Studies have highlighted healthcare inequalities between black patients and white patients in the Untied States, according to AJPH.

The doctors are less likely to take some groups seriously when they say that they are in pain. Studies indicate that black patients are likely to have their pain level underestimated and it can affect their treatment and their recovery.

One of the focuses in the study was to study the mystery of why black patients have higher levels of pain. The study found that radiologists examining very similar arthritis cases would find that black patients reported more pain than white patients.

However, the algorithm indicated that the cases were less similar than what they appeared. It took account of additional undiagnosed features that would be overlooked by doctors employing the commonly use radiographic grading systems.

Since patients who reported severe pain and scored highly on the algorithm's own measure, but low on the official grading systems were more likely to be black, it also suggests traditional diagnostics may be ill serving.

The study is getting attention because AI has been accused of being discriminatory too.
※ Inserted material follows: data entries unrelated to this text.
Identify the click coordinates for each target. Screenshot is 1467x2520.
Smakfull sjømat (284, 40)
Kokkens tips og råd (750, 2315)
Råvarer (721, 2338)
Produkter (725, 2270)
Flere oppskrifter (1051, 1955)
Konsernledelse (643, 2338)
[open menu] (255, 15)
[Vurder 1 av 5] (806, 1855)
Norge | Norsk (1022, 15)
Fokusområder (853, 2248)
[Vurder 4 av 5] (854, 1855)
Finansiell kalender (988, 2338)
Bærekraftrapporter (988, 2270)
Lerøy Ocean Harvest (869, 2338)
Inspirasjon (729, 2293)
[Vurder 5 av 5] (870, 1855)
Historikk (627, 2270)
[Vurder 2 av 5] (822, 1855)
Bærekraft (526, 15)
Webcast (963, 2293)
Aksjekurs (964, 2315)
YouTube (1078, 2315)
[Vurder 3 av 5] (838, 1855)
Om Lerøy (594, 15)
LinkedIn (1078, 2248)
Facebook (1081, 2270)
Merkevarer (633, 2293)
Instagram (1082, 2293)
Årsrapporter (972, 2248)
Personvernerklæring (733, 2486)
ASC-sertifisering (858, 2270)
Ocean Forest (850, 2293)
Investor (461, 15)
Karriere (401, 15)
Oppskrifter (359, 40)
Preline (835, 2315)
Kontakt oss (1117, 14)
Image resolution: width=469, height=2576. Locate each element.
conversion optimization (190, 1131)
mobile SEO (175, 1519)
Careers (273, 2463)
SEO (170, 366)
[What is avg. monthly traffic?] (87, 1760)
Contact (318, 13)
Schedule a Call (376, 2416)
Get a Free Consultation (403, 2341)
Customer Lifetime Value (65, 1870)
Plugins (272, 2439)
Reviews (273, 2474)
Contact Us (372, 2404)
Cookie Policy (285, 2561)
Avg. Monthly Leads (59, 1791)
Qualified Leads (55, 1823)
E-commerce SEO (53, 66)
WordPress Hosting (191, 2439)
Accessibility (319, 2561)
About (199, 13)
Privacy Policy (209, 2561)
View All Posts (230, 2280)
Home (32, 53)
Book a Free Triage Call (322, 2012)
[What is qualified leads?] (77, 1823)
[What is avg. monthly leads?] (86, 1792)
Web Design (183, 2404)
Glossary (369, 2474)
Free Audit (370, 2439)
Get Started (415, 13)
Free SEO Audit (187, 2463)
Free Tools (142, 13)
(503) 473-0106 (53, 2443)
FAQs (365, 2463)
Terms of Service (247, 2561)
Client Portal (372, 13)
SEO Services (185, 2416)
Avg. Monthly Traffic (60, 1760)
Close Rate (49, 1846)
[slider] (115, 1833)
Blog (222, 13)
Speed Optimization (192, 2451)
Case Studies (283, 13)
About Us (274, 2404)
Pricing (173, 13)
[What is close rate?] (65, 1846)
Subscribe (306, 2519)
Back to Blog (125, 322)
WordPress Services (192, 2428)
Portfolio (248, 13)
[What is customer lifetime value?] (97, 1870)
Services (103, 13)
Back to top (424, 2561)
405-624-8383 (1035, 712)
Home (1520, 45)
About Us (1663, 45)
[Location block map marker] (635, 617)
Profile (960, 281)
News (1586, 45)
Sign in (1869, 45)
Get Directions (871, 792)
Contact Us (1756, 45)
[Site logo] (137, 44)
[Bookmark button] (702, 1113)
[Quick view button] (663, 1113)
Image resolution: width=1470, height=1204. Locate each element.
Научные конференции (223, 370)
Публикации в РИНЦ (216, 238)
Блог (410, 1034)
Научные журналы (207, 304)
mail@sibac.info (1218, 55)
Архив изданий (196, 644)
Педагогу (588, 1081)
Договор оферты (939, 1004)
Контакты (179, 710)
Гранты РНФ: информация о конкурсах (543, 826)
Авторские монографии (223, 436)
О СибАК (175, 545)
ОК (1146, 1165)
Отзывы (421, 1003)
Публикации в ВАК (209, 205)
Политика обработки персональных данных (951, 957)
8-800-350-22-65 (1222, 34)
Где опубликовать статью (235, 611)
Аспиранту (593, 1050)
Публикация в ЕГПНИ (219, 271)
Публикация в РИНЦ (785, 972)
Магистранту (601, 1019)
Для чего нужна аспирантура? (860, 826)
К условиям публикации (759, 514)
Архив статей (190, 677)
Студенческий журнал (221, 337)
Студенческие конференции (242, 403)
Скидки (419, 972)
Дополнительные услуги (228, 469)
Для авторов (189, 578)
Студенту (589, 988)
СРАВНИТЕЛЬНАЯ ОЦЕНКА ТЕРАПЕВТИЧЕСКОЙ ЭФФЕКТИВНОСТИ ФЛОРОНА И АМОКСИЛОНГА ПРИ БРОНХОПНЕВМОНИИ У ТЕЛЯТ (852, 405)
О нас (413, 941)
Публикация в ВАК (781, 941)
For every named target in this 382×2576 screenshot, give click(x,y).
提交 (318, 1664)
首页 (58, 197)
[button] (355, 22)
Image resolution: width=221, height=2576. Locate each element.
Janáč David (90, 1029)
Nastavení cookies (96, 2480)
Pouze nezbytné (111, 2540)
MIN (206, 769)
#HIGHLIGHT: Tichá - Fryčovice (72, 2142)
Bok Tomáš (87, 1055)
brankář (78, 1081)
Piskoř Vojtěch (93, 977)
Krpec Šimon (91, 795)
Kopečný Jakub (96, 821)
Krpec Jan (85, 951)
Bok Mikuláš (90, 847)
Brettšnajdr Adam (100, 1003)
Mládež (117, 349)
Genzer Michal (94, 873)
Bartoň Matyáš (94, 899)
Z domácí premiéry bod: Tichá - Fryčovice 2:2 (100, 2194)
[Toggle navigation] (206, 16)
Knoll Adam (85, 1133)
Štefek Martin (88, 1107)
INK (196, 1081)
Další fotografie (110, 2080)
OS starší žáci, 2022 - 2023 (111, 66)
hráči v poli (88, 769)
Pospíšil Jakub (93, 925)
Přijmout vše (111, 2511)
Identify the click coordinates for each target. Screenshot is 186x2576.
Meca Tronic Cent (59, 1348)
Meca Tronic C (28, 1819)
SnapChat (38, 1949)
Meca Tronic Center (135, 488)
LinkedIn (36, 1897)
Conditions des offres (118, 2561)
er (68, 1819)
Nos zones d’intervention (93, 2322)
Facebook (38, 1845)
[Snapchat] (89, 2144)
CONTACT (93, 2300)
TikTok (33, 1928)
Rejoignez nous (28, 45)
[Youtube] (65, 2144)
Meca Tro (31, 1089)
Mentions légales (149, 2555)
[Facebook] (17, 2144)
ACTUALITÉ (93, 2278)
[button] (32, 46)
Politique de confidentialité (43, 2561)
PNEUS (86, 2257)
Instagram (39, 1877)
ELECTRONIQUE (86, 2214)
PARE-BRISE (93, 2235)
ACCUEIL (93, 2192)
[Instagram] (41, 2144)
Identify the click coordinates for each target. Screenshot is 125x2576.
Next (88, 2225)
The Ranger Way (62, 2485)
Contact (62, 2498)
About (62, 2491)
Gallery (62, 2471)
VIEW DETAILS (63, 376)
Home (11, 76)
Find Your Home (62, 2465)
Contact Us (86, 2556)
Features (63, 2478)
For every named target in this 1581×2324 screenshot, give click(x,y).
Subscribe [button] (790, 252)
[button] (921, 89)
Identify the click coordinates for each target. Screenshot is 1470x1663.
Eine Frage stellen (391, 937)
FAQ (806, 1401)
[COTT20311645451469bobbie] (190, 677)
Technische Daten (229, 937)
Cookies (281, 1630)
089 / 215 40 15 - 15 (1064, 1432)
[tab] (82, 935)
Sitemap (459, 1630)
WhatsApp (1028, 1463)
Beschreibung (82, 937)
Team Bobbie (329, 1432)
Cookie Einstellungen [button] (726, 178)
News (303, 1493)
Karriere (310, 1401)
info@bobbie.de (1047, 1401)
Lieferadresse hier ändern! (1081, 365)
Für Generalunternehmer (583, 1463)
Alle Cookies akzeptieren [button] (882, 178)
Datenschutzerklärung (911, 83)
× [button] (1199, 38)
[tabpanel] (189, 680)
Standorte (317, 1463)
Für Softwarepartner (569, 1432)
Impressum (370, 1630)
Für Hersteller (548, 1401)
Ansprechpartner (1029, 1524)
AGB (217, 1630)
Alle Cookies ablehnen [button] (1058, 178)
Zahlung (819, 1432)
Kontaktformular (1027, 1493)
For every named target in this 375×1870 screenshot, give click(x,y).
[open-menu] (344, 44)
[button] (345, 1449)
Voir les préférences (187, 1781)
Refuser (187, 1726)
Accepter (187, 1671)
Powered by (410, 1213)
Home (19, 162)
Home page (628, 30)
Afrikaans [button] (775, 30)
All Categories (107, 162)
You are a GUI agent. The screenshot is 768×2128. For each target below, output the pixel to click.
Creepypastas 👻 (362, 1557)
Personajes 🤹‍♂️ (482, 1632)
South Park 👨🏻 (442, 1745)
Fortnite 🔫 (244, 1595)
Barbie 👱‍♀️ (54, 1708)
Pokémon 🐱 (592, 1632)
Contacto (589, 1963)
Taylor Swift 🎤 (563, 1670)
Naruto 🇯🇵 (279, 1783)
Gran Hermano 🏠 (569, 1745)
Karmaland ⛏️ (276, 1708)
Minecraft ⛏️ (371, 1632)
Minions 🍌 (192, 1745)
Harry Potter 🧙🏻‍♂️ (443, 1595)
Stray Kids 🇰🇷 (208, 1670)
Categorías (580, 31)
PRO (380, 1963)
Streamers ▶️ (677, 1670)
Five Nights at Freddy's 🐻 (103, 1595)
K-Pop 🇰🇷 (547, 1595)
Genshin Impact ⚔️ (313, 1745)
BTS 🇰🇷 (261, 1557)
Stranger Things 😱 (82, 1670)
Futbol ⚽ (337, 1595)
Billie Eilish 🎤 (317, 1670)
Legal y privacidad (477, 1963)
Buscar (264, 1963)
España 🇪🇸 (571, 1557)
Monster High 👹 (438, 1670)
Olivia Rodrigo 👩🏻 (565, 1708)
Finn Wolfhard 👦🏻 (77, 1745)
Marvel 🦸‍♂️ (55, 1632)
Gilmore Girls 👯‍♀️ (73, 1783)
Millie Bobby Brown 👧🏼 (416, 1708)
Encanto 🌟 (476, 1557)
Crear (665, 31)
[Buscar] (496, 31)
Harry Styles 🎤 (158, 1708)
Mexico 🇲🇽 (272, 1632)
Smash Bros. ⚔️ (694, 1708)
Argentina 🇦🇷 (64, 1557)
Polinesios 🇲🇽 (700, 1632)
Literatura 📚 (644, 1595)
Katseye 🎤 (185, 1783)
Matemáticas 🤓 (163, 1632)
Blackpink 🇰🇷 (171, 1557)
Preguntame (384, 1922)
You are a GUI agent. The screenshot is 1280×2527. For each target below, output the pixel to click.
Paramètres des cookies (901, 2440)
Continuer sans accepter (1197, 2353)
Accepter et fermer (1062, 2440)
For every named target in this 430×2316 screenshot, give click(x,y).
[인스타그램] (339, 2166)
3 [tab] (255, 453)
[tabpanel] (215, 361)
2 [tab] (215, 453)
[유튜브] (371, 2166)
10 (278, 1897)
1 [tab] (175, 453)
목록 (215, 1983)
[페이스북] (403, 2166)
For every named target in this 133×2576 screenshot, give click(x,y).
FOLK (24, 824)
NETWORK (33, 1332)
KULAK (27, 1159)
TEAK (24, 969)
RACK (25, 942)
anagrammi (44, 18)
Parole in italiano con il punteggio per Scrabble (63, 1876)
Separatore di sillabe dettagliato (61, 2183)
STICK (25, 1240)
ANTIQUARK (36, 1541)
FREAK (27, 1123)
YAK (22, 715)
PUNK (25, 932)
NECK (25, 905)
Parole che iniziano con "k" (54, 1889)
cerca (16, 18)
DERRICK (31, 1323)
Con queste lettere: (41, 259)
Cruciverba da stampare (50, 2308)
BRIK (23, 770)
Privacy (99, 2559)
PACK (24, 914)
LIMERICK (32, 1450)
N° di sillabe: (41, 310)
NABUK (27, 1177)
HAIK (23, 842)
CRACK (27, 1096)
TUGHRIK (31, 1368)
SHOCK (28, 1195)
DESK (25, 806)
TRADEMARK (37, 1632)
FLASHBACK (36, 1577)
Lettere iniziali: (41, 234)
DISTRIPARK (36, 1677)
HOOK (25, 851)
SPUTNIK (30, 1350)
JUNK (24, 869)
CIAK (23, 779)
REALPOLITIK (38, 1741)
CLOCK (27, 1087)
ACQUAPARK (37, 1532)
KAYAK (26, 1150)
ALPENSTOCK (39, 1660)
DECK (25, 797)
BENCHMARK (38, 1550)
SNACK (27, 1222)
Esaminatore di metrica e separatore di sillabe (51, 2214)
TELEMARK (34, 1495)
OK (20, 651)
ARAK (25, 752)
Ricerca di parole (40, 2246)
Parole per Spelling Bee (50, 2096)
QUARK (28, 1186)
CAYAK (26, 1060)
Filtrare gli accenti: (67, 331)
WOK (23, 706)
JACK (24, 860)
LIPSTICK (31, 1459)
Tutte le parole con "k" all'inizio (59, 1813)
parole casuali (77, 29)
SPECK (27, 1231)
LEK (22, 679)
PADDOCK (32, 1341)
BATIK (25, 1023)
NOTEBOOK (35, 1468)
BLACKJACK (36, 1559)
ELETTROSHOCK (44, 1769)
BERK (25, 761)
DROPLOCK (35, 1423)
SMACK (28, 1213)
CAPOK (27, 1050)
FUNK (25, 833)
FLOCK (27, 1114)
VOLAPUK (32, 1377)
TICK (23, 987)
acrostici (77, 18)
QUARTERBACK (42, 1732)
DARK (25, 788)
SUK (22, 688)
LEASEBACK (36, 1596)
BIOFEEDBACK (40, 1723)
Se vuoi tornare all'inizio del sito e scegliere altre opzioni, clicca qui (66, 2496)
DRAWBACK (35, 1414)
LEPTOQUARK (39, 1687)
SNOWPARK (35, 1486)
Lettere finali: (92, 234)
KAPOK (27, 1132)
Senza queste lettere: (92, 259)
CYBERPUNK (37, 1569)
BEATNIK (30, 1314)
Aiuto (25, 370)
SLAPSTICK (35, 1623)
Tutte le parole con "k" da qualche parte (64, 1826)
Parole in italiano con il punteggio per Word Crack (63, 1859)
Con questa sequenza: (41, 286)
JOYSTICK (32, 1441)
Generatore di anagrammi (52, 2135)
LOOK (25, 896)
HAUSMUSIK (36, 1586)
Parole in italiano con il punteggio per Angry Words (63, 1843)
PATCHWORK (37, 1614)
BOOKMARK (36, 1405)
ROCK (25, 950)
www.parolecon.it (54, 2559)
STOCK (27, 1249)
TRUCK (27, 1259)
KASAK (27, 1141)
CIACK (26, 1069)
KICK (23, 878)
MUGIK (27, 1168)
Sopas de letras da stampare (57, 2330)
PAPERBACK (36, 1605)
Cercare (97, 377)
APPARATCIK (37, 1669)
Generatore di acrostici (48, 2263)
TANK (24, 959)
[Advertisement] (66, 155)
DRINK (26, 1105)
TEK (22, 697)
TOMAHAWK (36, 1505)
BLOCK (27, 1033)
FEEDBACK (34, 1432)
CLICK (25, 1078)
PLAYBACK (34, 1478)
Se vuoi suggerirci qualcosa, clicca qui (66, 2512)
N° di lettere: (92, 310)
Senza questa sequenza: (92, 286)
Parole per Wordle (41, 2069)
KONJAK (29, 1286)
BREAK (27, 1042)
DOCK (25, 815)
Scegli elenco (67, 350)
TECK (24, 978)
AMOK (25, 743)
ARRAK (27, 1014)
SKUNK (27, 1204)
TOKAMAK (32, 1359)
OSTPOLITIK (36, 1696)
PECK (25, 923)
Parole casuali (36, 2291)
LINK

This is usually because the datasets the algorithm was trained on suffered from accidental bias, according to PNAS.

The resulting algorithm would probably be less accurate when applied to the smaller group than one that will make up the majority of the country's population.

The charge is that AI systems often suffer from bias because they have learned to distinguish patters in the features and the habits of white people that may not work as well when it is applied to people of other skin tones.

The use of artificial intelligence in healthcare is not meant to replace a doctor, it is to be used to assist doctors, especially with tasks that are usually tedious or don't directly correlate to patient care.